Scams, Phishing & Suspicious Links

One careless click can be enough to lose access to your account or expose sensitive keys. This page helps you recognize common scam patterns, avoid fake websites, and protect yourself when dealing with links, messages, and login requests.

Why this matters

New users are often the easiest targets because they are still learning how Blurt works, which keys are used for what, and which websites can be trusted. Scammers take advantage of confusion, urgency, and curiosity. That is why understanding scam tactics is just as important as understanding your wallet or your keys.

Common Scam Patterns
Fake Login Pages

A website may look similar to a real Blurt frontend but use a fake or misspelled domain. Its only purpose is to trick you into entering your keys.

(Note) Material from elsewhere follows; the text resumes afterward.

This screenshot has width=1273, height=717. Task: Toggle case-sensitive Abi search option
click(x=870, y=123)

Suspicious Links in Comments or Messages

Scammers may post links under articles, send direct messages, or pretend to be helpful users. Their goal is often to move you to an unsafe external page.

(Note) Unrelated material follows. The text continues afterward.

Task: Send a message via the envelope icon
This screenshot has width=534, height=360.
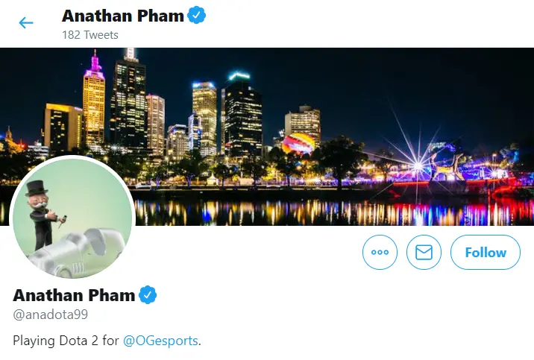Action: [424, 252]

Fake Support or Admin Messages

Someone may claim to be support staff, a witness, or a trusted project member and ask for account data, screenshots, or keys. Legitimate help never requires you to hand over your keys.

Giveaway and Reward Traps

Messages promising free tokens, urgent account verification, or special rewards are often designed to create pressure and lower your caution.

Warning Signs You Should Never Ignore

  • A domain name that looks almost correct, but not exactly.
  • A page asking for your Owner Key or Active Key without a very clear and valid reason.
  • Pressure like “act now”, “your account is at risk”, or “claim this reward immediately”.
  • Links shortened in a way that hides the final destination.
  • Unexpected messages from unknown users asking you to verify, confirm, or unlock something.
  • Pages that imitate a trusted frontend but feel visually off or poorly built.
Know Your Keys

A large part of staying safe on Blurt is understanding which key should be used for which purpose.

Posting Key

Used for normal social actions such as posting, commenting, and voting. This is usually the safest key for everyday frontend activity.

Active Key

Used for financial and governance actions such as transfers, power up/down, and witness voting. Never enter it casually.

Owner Key

This is your highest authority. Keep it offline and do not use it for normal daily activity. If a random website asks for it, treat that as a major warning sign.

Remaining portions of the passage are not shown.